■ **WHAT TO DO**
**a.** In the pulse duplicator article below, which chambers of the heart do many pulse duplicators model?
**b.** Continue the pulse duplicator article below from the point where it stops.

■ **PASSAGE TO READ**
-.-.-

= Pulse duplicator =

Medical testing tool

A simplified diagram of one common pulse duplicator design. A piston is used to create and release pressure, simulating blood flow. Note that both valves would not be fully open at the same time in actual operation.

A pulse duplicator is a device used to duplicate the pulsing flow of the human heart and the associated hemodynamics. It is used to research the conditions of heart disease. Pulse duplicators can be used to conduct in vitro or ex vivo testing. Common uses include testing new artificial heart valves and simulating procedures like transcatheter aortic valve replacement.

== Design ==
A pulse duplicator replicates parts of the circulatory system. Many pulse duplicators model only half the heart, commonly the left atrium and ventricle, in order to test the mitral and aortic valves.

A common design to model the heart uses a piston to simulate the contraction and expansion of the heart. An alternate design uses a flexible plastic heart model, or an ex vivo heart, and applies hydraulic pressure to induce contraction and expansion.

-.-.-

■ **SOURCE INFORMATION**
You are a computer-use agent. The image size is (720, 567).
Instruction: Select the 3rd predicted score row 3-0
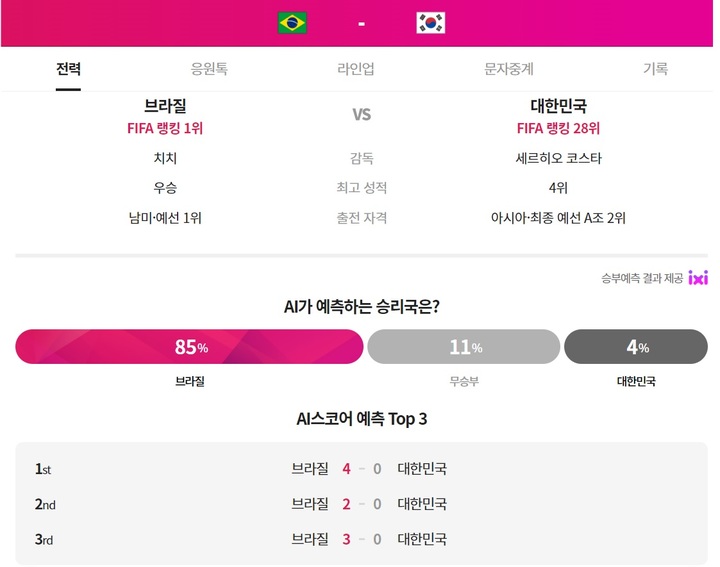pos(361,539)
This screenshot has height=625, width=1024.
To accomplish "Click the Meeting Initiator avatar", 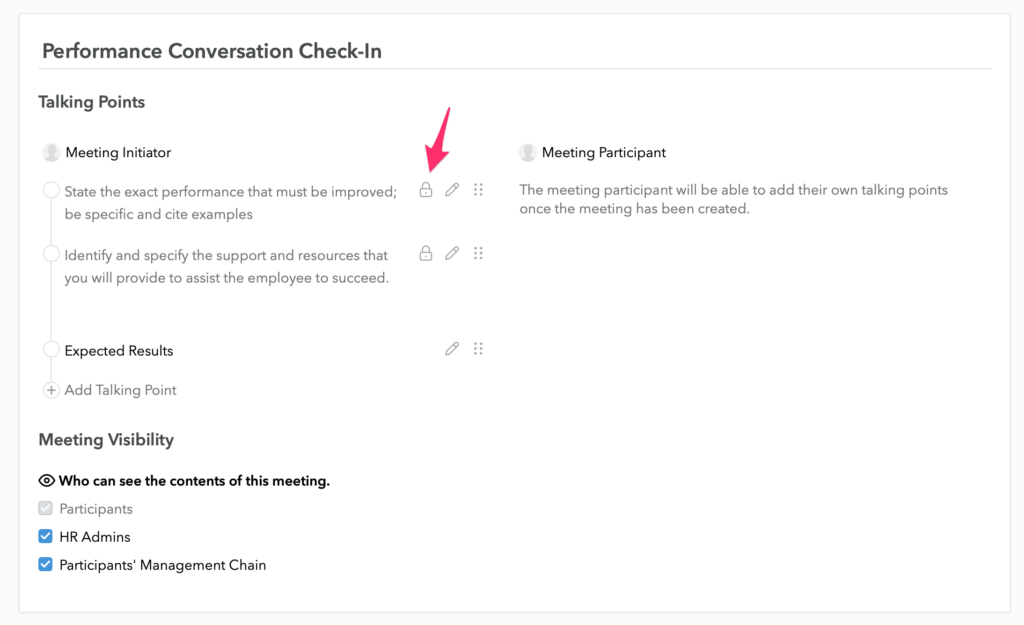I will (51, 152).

-.-.-

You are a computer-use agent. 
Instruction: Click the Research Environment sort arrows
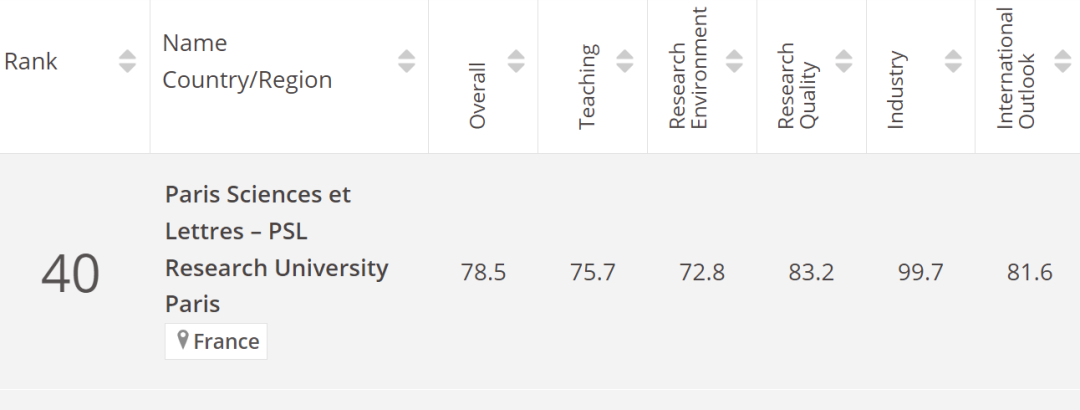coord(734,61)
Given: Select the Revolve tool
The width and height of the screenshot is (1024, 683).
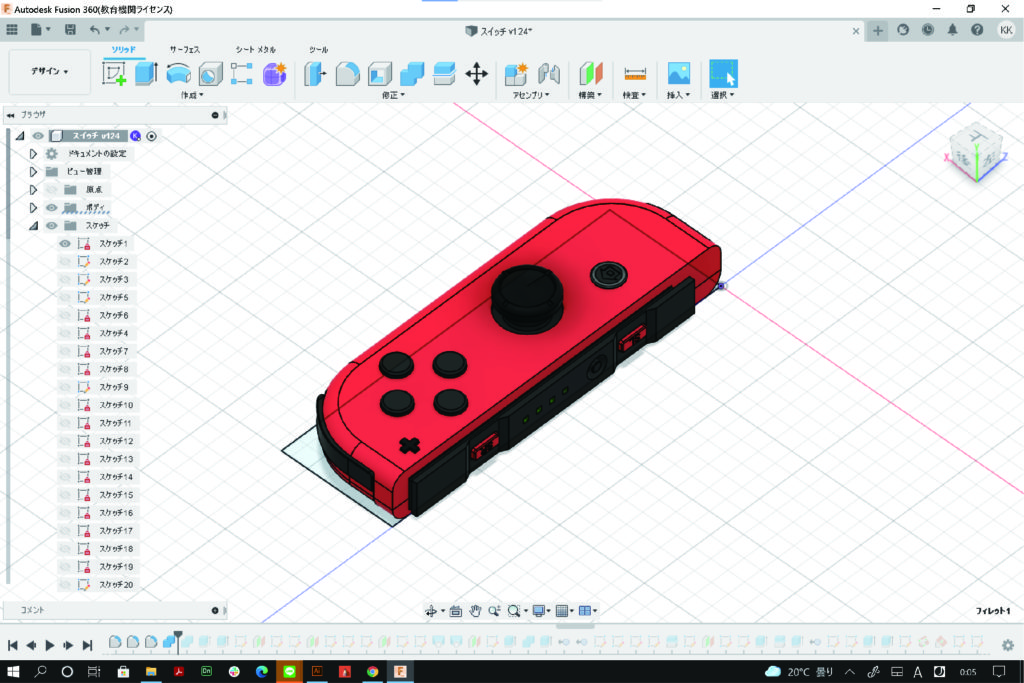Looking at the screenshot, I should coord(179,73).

-.-.-

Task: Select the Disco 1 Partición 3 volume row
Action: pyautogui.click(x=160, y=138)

-.-.-

■ **ANSWER SECTION**
**a.** The left atrium and ventricle.

**b.**
The circulatory system blood vessels are typically modeled using tubing. Compliance chambers and narrow tubing can be used to model the Windkessel effect.

A pulse duplicator is categorized as a lump parameter model, also known as a Windkessel model, if it uses a limited set of compliance chambers and resistance tubing to model the sum of circulatory compliance and resistance. A pulse duplicator is a wave propagation model if it physically replicates the circulatory system in a more anatomically correct manner.

A pulse duplicator is filled with a fluid with a similar viscosity and specific gravity compared to blood. One such blood analog is a mixture of water, glycerol, and a small amount of sodium chloride.